==== Records supplied ====

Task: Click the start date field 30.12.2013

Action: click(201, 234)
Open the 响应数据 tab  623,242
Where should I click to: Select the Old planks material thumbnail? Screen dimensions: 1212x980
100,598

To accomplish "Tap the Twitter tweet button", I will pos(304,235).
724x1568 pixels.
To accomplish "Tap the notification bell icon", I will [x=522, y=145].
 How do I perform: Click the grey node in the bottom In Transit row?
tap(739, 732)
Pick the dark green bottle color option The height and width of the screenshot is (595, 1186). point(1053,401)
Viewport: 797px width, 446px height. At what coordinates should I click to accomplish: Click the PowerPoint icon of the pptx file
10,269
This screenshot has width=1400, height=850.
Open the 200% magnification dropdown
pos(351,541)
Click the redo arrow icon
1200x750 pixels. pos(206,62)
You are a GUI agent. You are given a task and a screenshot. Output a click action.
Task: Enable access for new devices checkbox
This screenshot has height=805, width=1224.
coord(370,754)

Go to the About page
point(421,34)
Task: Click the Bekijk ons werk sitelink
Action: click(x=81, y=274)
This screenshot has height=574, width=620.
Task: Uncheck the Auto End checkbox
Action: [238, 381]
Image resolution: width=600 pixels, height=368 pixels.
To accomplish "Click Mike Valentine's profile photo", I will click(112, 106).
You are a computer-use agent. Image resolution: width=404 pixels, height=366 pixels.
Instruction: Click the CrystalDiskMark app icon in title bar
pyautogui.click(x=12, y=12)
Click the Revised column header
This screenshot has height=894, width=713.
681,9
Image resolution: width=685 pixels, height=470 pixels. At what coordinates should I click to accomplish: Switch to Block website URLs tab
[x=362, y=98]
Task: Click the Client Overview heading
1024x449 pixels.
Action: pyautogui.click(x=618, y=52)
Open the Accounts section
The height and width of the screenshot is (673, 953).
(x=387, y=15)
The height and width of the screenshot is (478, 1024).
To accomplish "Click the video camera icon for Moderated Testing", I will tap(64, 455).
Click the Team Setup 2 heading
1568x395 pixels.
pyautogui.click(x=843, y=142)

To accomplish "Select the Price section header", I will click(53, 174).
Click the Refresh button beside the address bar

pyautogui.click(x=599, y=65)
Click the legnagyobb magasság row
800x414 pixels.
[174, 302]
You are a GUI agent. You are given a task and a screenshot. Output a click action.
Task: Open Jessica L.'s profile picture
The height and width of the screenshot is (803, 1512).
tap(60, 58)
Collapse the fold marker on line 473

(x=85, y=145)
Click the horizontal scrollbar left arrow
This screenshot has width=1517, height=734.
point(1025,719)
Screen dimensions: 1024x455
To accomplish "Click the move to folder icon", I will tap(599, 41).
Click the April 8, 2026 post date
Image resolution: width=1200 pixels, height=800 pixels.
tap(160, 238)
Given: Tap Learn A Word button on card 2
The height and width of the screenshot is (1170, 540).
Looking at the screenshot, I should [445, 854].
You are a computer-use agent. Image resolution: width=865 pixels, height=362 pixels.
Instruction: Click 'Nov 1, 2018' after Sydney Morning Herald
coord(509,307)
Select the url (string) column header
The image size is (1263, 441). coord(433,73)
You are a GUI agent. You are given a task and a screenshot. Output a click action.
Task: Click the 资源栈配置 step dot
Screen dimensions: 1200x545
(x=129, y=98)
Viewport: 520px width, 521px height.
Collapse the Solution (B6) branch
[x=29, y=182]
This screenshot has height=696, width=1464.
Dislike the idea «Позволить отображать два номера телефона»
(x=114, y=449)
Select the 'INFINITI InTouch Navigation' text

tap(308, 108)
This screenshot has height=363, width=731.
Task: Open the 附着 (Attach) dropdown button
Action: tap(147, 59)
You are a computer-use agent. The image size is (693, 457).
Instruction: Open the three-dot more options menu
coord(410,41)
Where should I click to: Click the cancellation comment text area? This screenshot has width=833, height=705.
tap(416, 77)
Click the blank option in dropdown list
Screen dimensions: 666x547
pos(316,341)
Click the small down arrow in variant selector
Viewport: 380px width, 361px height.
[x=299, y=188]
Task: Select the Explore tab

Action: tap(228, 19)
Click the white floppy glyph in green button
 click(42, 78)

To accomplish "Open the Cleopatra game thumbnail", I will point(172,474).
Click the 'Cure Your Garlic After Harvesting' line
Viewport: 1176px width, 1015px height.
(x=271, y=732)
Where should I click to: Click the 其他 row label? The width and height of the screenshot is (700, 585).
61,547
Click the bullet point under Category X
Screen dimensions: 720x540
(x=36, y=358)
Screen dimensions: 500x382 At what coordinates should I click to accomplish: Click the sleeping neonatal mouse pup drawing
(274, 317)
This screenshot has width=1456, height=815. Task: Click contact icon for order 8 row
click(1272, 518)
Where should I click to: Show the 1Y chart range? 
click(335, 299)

====

Set down exactly the lines above that run from the start of the listing to the line with "Image resolution: width=600". Leave out every later line.

Task: Click the start date field 30.12.2013

Action: click(201, 234)
Open the 响应数据 tab  623,242
Where should I click to: Select the Old planks material thumbnail? Screen dimensions: 1212x980
100,598

To accomplish "Tap the Twitter tweet button", I will pos(304,235).
724x1568 pixels.
To accomplish "Tap the notification bell icon", I will [x=522, y=145].
 How do I perform: Click the grey node in the bottom In Transit row?
tap(739, 732)
Pick the dark green bottle color option The height and width of the screenshot is (595, 1186). point(1053,401)
Viewport: 797px width, 446px height. At what coordinates should I click to accomplish: Click the PowerPoint icon of the pptx file
10,269
This screenshot has width=1400, height=850.
Open the 200% magnification dropdown
pos(351,541)
Click the redo arrow icon
1200x750 pixels. pos(206,62)
You are a GUI agent. You are given a task and a screenshot. Output a click action.
Task: Enable access for new devices checkbox
This screenshot has height=805, width=1224.
coord(370,754)

Go to the About page
point(421,34)
Task: Click the Bekijk ons werk sitelink
Action: click(x=81, y=274)
This screenshot has height=574, width=620.
Task: Uncheck the Auto End checkbox
Action: [238, 381]
Image resolution: width=600 pixels, height=368 pixels.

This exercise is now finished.